Figure 3 plots on a percentage scale the series of interest, quarterly growth in real gross domestic product (GDP), as published on the SECO website. We plot along the quarter average of the monthly business cycle index produced and published by the Swiss National Bank (SNB). Given its considerable correlation (.77) with quarterly GDP growth, the index could serve as alternative and allow us to perform the analysis on a monthly basis. However, we observe that in particular since a couple of years before the financial crisis, the index apparently leads the decline in GDP growth. Therefore, we choose to work at the quarterly frequency to analyze and exploit the monthly information contained in the number of short-time workers for real GDP growth.

Fig. 3
figure3

Growth rates (percentage scale). Real GDP (https://www.seco.admin.ch/seco/de/home/wirtschaftslage---wirtschaftspolitik/Wirtschaftslage/bip-quartalsschaetzungen-/daten.html, as of March 3, 2020), quarterly frequency, and SNB business cycle index SNB bcindex, (https://data.snb.ch/de/topics/snb#!/chart/snbbcich, as of April 21, 2020), quarter average of monthly frequency. Gray bars highlight the dotcom and financial crises, the introduction, and discontinuation of the euro-Swiss franc floor

Econometric approach

For the analysis, we take the logarithm of the number of short-time workers. Our goal is to form a short- to medium-term forecast of GDP growth (100 times the difference of the logarithmic level) at the end of the observation sample, including information extracted from variation in the number of short-time workers, which is not included already in past systematic GDP growth variation.
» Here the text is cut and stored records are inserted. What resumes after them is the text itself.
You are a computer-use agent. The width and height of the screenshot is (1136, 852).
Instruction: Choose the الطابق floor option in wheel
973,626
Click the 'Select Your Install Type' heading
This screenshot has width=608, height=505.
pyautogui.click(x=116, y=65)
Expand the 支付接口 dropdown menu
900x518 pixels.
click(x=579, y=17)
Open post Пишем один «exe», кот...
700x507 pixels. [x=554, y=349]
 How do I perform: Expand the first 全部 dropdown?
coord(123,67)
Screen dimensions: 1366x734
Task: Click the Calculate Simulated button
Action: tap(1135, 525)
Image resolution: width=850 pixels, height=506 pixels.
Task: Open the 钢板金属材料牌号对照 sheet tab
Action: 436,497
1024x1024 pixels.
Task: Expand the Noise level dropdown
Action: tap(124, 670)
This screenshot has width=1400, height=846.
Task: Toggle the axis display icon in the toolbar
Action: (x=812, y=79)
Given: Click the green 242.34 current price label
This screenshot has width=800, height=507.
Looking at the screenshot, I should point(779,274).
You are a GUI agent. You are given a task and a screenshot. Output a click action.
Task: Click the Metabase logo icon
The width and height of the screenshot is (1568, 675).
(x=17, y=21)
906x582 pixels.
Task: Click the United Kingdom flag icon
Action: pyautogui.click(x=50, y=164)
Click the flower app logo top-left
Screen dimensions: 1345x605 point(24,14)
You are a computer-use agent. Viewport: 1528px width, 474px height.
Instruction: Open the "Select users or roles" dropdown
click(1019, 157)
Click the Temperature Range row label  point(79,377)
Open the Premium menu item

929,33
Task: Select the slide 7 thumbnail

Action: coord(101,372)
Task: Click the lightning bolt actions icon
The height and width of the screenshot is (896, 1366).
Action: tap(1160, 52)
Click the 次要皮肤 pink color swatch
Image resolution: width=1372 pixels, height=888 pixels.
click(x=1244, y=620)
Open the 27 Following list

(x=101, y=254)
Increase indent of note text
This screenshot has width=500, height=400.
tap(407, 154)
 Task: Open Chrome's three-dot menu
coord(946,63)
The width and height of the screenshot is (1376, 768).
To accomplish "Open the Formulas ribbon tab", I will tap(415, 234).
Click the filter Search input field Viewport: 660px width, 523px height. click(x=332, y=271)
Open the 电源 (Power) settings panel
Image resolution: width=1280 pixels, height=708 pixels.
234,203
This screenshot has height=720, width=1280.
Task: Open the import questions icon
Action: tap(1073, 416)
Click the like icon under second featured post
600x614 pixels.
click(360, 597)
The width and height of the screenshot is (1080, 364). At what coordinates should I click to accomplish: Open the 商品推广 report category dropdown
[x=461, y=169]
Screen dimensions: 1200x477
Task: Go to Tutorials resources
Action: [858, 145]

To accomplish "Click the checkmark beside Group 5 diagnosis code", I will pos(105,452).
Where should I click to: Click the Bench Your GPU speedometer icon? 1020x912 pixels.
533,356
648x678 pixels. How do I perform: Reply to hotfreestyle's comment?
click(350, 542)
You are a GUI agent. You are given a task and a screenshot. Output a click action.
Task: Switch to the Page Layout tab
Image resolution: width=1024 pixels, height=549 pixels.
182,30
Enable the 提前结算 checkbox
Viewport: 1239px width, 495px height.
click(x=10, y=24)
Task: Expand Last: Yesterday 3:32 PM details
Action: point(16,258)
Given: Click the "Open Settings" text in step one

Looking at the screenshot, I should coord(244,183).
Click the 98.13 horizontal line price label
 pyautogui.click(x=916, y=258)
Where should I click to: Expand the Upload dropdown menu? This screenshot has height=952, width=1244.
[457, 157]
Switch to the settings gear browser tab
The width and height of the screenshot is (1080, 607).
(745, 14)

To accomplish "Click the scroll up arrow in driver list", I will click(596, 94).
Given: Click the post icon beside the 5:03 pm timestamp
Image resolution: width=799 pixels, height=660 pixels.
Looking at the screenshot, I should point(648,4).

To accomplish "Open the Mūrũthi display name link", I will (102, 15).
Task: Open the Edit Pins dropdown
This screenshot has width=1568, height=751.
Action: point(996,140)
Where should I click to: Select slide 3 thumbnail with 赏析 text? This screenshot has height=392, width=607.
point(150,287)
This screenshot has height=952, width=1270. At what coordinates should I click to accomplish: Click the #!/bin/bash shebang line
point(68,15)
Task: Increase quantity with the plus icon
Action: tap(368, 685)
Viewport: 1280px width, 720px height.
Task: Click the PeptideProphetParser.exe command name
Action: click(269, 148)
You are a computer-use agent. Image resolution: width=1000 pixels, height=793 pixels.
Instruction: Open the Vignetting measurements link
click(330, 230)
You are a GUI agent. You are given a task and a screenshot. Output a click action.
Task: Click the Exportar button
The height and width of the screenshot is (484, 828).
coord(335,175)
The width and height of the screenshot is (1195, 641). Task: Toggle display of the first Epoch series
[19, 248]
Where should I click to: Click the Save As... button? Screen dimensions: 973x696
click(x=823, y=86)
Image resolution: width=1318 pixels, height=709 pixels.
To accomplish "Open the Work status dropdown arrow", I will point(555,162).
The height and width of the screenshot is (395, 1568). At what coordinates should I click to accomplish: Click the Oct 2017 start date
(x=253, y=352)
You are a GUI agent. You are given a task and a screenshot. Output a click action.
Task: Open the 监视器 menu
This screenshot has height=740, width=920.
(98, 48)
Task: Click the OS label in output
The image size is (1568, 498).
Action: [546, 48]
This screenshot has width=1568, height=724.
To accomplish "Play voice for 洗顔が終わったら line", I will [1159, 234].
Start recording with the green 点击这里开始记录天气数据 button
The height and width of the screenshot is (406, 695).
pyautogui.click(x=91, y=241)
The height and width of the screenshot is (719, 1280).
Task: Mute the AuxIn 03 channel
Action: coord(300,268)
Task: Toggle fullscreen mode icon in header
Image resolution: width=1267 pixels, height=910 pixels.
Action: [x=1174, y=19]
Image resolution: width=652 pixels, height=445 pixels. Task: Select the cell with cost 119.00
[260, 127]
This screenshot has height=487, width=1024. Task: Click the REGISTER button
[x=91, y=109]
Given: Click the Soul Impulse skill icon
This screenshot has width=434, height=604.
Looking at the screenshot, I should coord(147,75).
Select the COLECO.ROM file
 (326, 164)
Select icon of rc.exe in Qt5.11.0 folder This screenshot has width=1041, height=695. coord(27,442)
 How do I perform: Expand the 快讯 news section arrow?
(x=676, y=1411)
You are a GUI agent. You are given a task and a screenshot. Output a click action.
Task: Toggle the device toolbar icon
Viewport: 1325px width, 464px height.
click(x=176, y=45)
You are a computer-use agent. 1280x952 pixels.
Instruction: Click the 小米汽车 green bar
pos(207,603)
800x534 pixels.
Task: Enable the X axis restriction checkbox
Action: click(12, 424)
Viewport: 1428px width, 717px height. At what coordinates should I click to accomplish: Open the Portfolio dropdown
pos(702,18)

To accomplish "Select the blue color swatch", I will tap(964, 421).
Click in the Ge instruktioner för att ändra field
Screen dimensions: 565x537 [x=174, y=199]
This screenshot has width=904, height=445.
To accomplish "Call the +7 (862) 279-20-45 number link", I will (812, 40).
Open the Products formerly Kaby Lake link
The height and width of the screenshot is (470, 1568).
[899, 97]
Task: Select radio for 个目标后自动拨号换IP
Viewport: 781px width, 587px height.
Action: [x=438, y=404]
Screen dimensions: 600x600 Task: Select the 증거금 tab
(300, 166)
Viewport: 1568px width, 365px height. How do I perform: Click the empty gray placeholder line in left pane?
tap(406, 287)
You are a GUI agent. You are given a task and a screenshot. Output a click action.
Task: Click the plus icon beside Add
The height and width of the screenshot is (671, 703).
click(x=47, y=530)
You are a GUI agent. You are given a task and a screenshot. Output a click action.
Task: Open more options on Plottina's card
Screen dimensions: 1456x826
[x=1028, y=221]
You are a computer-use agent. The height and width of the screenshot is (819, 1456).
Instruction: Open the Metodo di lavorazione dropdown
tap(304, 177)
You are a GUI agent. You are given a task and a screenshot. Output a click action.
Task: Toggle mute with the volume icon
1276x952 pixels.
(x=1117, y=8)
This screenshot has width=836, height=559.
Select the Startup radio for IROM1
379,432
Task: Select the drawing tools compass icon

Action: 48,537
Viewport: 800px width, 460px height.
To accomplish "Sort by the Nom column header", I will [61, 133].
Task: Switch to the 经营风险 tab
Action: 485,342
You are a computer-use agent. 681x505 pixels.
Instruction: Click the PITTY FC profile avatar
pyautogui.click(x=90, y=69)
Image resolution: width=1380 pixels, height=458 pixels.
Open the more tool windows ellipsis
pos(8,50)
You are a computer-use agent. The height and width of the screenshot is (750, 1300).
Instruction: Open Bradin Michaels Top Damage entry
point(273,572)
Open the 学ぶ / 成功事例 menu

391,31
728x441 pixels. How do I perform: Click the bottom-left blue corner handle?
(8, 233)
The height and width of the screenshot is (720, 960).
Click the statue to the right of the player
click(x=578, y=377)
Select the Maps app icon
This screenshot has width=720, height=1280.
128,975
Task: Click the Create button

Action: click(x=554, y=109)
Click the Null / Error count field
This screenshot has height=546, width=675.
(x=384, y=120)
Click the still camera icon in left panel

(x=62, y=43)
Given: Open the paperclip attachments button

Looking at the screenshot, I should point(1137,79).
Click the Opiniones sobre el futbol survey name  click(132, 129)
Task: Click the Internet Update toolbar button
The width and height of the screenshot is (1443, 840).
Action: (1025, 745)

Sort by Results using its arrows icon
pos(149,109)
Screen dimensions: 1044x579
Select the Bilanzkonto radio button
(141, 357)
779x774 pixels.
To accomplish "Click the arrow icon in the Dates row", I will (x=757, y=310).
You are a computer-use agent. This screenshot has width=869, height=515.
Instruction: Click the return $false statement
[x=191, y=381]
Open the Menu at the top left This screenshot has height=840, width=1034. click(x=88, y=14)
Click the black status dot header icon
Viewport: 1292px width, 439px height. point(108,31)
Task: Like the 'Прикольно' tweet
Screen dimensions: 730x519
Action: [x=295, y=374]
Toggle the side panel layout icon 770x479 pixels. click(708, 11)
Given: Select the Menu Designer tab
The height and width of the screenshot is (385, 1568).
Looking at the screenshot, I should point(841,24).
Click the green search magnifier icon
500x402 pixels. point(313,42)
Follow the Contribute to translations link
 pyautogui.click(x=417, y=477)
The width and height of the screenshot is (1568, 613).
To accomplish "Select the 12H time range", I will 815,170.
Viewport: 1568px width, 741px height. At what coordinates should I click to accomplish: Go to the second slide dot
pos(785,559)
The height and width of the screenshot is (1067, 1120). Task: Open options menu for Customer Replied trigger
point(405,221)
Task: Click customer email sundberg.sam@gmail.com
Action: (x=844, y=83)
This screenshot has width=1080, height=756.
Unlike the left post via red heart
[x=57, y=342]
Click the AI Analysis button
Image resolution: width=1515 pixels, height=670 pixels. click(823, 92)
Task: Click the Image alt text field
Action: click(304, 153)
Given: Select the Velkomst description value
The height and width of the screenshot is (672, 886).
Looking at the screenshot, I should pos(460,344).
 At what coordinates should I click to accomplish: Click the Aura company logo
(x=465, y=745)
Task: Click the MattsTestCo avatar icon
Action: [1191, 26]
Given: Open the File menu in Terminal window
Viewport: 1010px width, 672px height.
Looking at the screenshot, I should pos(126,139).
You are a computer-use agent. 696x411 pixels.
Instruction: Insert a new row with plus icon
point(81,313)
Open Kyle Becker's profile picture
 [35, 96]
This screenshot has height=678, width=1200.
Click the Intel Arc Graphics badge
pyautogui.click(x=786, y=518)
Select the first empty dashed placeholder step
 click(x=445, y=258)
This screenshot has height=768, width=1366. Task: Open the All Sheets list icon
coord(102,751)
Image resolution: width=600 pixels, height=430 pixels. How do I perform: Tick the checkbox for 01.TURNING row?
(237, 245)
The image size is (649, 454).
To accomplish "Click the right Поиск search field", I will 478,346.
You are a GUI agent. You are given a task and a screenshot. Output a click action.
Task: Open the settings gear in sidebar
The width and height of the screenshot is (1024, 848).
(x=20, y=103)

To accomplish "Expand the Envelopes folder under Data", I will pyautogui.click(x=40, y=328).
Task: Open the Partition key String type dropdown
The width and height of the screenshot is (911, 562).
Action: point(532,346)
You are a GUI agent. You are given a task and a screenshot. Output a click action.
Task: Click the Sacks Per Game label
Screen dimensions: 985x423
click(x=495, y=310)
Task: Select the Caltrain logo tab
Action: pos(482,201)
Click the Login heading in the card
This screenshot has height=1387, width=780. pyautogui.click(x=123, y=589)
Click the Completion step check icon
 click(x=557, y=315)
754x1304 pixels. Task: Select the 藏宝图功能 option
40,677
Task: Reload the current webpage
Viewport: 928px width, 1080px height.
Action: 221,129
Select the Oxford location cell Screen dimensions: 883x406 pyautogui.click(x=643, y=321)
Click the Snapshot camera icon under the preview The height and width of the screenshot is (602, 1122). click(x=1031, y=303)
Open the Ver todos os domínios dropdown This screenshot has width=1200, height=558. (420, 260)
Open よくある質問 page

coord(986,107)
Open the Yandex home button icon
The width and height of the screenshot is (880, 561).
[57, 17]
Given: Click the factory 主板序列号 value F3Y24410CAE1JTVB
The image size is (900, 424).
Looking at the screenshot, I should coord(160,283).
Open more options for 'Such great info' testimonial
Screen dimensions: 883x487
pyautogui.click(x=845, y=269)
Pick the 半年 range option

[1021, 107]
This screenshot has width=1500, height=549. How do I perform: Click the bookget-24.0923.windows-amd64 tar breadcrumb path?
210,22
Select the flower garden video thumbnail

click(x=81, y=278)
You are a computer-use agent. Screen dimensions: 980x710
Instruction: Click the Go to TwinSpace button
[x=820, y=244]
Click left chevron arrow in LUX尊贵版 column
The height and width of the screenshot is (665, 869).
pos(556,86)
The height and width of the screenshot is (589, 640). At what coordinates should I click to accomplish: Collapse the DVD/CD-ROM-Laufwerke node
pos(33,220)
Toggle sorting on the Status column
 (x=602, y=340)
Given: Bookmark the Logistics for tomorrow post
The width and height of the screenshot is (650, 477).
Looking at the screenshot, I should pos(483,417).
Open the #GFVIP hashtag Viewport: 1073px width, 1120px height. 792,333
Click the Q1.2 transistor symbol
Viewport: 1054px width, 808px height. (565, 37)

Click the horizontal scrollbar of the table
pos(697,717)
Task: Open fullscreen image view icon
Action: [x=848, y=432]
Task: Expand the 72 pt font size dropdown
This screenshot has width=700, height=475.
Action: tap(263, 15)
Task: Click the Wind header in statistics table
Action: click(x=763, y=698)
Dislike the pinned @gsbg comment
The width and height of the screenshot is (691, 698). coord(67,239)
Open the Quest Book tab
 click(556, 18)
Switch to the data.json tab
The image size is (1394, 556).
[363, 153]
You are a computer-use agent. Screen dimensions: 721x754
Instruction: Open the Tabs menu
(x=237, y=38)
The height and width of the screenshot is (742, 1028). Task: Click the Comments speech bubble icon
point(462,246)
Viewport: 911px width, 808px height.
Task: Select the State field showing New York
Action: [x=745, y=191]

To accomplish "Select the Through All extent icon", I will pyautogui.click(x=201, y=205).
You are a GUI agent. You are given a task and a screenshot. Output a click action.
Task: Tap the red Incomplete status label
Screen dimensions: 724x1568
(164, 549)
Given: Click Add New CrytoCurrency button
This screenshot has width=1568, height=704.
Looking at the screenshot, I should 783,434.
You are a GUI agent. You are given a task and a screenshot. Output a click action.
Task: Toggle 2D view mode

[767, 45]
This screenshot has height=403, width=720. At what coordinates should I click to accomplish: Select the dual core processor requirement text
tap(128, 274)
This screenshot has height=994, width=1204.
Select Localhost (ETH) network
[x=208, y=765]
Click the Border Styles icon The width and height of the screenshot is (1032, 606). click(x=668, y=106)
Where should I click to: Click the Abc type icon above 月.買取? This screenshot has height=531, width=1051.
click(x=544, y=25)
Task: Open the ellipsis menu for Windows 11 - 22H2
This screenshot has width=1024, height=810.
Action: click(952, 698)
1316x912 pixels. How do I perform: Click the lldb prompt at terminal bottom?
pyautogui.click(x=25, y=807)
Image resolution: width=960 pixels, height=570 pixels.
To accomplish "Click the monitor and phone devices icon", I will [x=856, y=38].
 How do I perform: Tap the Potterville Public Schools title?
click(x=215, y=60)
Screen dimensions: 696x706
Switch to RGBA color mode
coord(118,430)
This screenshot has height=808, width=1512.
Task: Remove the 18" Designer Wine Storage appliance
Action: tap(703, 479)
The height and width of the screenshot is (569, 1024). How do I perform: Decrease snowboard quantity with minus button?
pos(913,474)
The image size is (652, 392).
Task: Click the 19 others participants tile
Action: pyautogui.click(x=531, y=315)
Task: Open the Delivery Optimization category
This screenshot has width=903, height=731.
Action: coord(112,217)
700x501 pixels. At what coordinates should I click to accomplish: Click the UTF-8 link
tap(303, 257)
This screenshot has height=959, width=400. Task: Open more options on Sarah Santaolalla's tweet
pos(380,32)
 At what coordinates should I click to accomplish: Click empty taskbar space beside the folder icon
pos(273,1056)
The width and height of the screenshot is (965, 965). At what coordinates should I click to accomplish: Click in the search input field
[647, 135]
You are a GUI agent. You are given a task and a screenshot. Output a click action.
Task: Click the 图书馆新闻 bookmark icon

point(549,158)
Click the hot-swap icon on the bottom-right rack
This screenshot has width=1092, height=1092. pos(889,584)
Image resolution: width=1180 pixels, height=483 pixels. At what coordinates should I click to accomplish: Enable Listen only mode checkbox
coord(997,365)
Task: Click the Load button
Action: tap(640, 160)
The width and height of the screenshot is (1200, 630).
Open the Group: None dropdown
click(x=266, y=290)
We have to address two issues. The first is the inherent endogeneity in historical, i.e., end-revised, time series. Even if the number of short-time workers is available at a higher frequency, the current-quarter monthly variation in this series is reflected in historical current-quarter GDP growth, and vice-versa. The second, less critical issue is to convert the information extracted at the monthly into lower-frequent quarterly information. To tackle the first one, we apply a procedure in the spirit of Romer and Romer (1989 and 2004) and extract first the unexplained variation or the shock in the (log) number of historical, or in-sample, short-time workers, \(n^{s}_{t}\):

$$ n^{s}_{t}= c^{s}_{n} + \varphi_{1} n^{s}_{t-1} + \dots + \varphi_{l} n^{s}_{t-l} + \nu^{s}_{t} $$
(1)

where the superscript s indicates the observations used to estimate the regression, \(c^{s}_{n}\) is the intercept and \(\nu ^{s}_{t}\) is i.i.d. N(0,δ2). Given that historical GDP growth figures reflect historical variations in the number of short-time workers, the lagged values \(n^{s}_{t-j}\) in Eq. 1 purge current value \(n^{s}_{t}\) from systematic variation also accounted for by lagged GDP growth. The residuals \(\nu ^{s}_{t}\) reflect unexplained variation, i.e., the shock in \(n^{s}_{t}\), that we include as additional information to model and forecast GDP growth.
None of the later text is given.